The required result is a copy of each line below in which "Code" appears.
═════ Extracted material
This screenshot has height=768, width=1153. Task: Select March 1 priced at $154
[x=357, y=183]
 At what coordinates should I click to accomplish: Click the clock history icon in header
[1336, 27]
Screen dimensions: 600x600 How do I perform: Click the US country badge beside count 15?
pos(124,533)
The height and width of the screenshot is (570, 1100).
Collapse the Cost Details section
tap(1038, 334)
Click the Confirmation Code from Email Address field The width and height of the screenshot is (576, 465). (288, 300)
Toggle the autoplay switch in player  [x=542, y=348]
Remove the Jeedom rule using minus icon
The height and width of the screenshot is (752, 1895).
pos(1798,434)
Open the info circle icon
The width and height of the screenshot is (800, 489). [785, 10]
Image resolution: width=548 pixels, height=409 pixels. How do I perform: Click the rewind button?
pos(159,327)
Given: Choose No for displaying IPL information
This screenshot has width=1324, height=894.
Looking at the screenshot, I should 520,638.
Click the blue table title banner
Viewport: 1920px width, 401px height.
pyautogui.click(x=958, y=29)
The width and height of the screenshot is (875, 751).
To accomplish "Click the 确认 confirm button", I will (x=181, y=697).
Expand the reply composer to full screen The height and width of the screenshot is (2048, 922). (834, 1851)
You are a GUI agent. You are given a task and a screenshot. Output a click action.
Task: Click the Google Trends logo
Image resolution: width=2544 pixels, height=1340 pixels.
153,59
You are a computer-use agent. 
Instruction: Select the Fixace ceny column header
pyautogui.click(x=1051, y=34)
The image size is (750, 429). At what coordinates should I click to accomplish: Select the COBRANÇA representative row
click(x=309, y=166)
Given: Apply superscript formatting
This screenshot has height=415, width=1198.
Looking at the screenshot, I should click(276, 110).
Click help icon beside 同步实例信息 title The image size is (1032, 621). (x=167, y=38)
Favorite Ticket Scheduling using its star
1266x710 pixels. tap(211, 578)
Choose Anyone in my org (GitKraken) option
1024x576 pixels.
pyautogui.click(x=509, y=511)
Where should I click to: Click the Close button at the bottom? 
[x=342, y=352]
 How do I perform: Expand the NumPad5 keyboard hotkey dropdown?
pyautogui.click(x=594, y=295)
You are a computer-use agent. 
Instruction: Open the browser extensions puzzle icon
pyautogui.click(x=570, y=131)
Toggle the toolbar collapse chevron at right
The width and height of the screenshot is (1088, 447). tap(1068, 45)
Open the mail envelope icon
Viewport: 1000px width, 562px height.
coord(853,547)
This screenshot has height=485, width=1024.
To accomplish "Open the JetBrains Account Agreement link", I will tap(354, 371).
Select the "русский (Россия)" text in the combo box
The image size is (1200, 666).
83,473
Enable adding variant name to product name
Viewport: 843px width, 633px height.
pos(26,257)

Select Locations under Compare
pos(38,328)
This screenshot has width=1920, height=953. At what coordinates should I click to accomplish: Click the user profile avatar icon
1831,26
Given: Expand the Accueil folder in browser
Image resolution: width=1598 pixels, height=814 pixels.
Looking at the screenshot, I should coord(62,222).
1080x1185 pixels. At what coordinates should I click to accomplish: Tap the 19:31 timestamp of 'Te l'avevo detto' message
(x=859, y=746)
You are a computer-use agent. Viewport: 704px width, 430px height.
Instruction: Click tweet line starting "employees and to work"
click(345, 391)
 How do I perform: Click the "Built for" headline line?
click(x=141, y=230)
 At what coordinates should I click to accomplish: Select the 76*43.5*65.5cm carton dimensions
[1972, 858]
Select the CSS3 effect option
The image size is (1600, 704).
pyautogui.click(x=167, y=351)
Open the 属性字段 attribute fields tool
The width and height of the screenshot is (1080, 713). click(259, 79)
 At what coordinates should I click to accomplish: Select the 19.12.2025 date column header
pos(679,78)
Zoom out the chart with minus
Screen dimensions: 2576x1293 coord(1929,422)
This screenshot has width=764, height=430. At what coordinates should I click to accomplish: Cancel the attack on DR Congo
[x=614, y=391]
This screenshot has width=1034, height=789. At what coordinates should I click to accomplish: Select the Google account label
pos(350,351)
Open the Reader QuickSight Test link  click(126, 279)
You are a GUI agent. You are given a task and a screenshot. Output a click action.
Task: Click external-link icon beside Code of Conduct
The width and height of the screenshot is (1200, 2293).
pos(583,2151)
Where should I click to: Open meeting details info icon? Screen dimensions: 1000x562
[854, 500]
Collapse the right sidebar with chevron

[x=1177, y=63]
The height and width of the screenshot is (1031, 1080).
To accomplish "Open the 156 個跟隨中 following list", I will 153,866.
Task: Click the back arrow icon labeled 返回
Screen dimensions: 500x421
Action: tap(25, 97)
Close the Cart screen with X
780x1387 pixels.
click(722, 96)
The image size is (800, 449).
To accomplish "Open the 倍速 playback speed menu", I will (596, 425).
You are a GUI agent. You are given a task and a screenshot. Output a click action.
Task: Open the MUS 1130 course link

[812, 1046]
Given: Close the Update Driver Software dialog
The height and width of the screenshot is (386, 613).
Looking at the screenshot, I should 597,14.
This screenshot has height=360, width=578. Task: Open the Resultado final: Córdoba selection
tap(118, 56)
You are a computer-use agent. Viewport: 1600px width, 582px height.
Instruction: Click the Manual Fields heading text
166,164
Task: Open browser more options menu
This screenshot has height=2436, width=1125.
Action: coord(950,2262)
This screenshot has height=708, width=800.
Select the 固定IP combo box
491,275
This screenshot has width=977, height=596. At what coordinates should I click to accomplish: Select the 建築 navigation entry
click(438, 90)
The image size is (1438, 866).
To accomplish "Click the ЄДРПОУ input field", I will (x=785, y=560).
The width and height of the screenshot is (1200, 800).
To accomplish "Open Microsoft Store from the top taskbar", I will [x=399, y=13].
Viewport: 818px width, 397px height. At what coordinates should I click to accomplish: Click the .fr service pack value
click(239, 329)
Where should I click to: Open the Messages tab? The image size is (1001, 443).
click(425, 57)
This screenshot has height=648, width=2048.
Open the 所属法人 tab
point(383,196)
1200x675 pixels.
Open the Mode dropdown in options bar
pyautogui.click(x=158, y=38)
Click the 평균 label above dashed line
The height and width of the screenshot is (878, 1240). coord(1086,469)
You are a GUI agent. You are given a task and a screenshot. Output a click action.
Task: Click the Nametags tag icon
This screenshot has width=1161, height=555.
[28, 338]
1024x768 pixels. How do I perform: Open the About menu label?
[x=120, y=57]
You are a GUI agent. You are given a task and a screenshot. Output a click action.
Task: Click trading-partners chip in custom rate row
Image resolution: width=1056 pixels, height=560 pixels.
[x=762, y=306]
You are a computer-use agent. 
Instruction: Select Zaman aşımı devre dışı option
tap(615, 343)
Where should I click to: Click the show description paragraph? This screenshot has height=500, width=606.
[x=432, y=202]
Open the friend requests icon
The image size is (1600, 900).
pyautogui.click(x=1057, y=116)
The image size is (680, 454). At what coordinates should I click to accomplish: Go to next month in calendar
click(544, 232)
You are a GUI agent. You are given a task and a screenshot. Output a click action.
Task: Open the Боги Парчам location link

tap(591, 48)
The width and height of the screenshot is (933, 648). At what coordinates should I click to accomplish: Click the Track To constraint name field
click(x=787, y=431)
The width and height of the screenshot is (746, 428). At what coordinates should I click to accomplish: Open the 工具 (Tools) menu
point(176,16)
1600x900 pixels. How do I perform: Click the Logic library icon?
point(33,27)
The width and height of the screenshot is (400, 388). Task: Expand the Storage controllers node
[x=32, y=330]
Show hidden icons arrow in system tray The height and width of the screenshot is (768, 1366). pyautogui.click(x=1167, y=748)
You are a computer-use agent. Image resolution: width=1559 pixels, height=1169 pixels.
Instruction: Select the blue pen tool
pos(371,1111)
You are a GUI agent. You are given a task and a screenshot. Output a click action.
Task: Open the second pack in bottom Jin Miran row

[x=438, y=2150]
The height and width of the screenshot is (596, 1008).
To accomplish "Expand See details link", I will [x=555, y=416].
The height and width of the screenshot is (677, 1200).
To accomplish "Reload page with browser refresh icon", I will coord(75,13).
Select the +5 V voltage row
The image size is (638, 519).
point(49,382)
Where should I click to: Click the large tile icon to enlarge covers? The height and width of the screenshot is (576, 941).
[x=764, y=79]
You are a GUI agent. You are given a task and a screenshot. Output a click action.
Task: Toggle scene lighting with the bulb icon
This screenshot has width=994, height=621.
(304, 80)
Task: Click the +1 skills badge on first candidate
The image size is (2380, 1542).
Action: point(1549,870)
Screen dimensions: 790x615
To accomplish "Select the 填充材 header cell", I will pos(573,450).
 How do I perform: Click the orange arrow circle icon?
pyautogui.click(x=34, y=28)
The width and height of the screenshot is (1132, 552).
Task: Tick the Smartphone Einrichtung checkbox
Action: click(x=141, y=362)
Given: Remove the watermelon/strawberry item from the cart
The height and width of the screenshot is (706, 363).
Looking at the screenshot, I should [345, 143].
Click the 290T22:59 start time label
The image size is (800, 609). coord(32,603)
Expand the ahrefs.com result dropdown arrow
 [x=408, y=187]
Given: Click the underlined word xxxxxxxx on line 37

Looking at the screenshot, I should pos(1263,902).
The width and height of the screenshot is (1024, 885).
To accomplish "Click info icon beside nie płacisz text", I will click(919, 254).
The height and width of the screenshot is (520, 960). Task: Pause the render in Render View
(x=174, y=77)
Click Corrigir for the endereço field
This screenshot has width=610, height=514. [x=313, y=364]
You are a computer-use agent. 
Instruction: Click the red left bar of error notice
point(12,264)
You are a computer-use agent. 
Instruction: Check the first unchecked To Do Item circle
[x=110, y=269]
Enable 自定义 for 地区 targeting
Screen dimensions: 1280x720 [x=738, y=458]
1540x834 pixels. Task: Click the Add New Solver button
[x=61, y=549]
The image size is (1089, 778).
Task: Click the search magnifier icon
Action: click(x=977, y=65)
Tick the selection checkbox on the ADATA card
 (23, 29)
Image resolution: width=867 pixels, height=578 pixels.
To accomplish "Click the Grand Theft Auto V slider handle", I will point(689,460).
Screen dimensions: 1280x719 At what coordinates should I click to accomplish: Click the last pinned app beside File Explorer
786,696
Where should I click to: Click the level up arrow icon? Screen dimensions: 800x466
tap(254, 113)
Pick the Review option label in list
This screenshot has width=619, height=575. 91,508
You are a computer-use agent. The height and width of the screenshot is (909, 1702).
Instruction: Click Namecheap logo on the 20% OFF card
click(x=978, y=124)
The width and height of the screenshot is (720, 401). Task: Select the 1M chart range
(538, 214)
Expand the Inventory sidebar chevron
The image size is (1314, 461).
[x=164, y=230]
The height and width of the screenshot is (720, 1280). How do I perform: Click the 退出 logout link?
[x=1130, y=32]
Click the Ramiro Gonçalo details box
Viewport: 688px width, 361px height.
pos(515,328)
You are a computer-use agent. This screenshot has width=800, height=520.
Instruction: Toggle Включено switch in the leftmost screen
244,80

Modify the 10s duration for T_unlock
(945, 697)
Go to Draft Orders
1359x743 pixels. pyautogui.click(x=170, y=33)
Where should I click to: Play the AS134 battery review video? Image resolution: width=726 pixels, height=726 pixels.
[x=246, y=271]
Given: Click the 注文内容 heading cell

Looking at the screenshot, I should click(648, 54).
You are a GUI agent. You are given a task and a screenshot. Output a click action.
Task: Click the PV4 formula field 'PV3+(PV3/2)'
══════════
■ Answer to the exercise ■
Click the Confirmation Code from Email Address field The width and height of the screenshot is (576, 465). (288, 300)
Task: Click external-link icon beside Code of Conduct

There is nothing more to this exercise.